Jean-Paul II - la religion et les sciences. le cas Galilée

 

Bellarmin [le cardinal qui a instruit le dossier Galilée], qui avait perçu le véritable enjeu du débat, estimait pour sa part que, devant d’éventuelles preuves scientifiques de l’orbitation de la terre autour du soleil, on devait «interpréter avec une grande circonspection» tout passage de la Bible qui semble affirmer que la terre est immobile et «dire que nous ne comprenons pas, plutôt que d’affirmer que ce qui est démontré est faux". Avant lui, c’était déjà la même sagesse et le même respect de la Parole divine qui inspiraient saint Augustin lorsqu’il écrivait: «S’il arrive que l’autorité des Saintes Écritures soit mise en opposition avec une raison manifeste et certaine, cela veut dire que celui qui [interprète l’Écriture] ne la comprend pas correctement. Ce n’est pas le sens de l’Écriture qui s’oppose à la vérité, mais le sens qu’il a voulu lui donner. Ce qui s’oppose à l’Écriture ce n’est pas ce qui est en elle, mais ce qu’il y a mis lui-même, croyant que cela constituait son sens". (...)

10. À partir du siècle des Lumières et jusqu’à nos jours, le cas Galilée a constitué une sorte de mythe, dans lequel l’image que l’on s’était forgée des événements était passablement éloignée de la réalité. Dans cette perspective, le cas Galilée était le symbole du prétendu refus par l’Église du progrès scientifique, ou bien de l’obscurantisme «dogmatique» opposé à la libre recherche de la vérité. Ce mythe a joué un rôle culturel considérable; il a contribué à ancrer de nombreux scientifiques de bonne foi dans l’idée qu’il y avait incompatibilité entre, d’un côté, l’esprit de la science et son éthique de recherche et, de l’autre, la foi chrétienne. Une tragique incompréhension réciproque a été interprétée comme le reflet d’une opposition constitutive entre science et foi. Les élucidations apportées par les récentes études historiques nous permettent d’affirmer que ce douloureux malentendu appartient désormais au passé. (...)

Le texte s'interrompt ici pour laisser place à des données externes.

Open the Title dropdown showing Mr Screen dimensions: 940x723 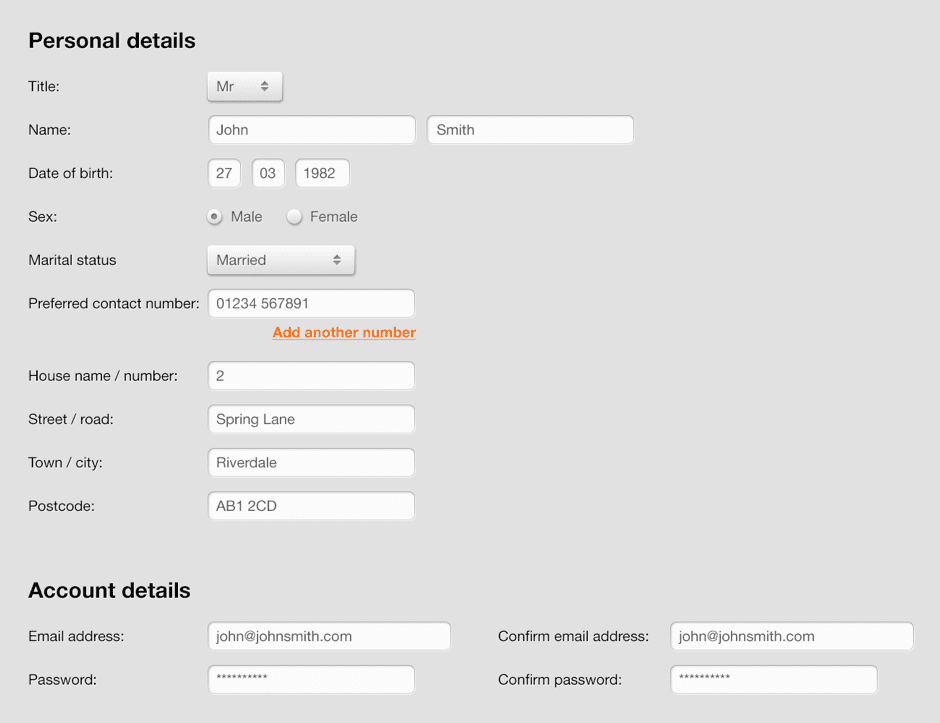tap(244, 87)
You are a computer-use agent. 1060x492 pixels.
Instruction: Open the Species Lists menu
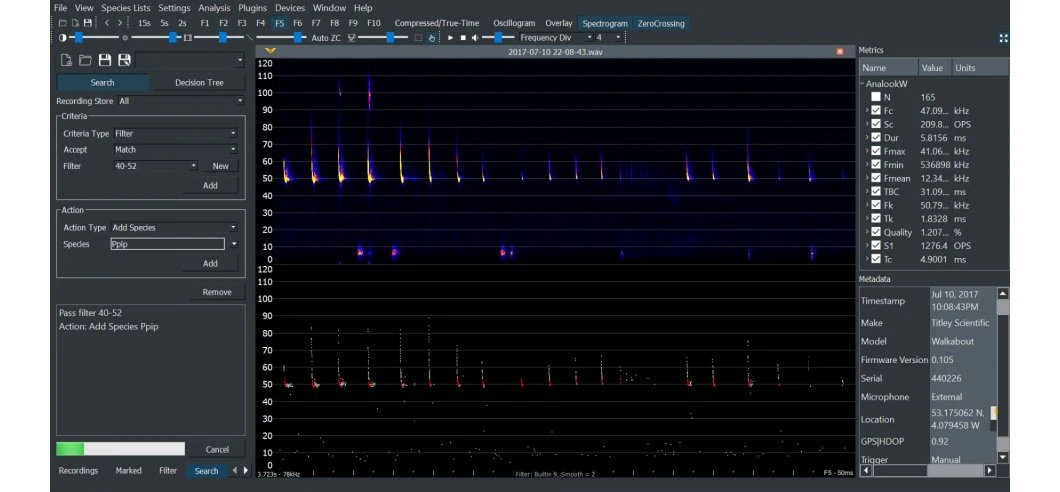[127, 8]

12. Un autre enseignement qui se dégage est le fait que les diverses disciplines du savoir appellent une diversité de méthodes. Galilée, qui a pratiquement inventé la méthode expérimentale, avait compris, grâce à son intuition de physicien de génie et en s’appuyant sur divers arguments, pourquoi seul le soleil pouvait avoir fonction de centre du monde, tel qu’il était alors connu, c’est-à-dire comme système planétaire. L’erreur des théologiens d’alors, quand ils soutenaient la centralité de la terre, fut de penser que notre connaissance de la structure du monde physique était, d’une certaine manière, imposée par le sens littéral de l’Écriture Sainte. Rappelons-nous le mot célèbre attribué à Baronius: «Spiritui Sancto mentem fuisse nos docere quomodo ad coelum eatur, non quomodo coelum gradiatur». En réalité, l’Écriture ne s’occupe pas des détails du monde physique, dont la connaissance est confiée à l’expérience et au raisonnement humains. Il existe deux domaines du savoir, celui qui a sa source dans la Révélation et celui que la raison peut découvrir par ses seules forces. À ce dernier appartiennent notamment les sciences expérimentales et la philosophie. La distinction entre les deux domaines du savoir ne doit pas être comprise comme une opposition. Les deux domaines ne sont pas purement extérieurs l’un à l’autre, ils ont des points de rencontre. Les méthodologies propres à chacun permettent de mettre en évidence des aspects différents de la réalité.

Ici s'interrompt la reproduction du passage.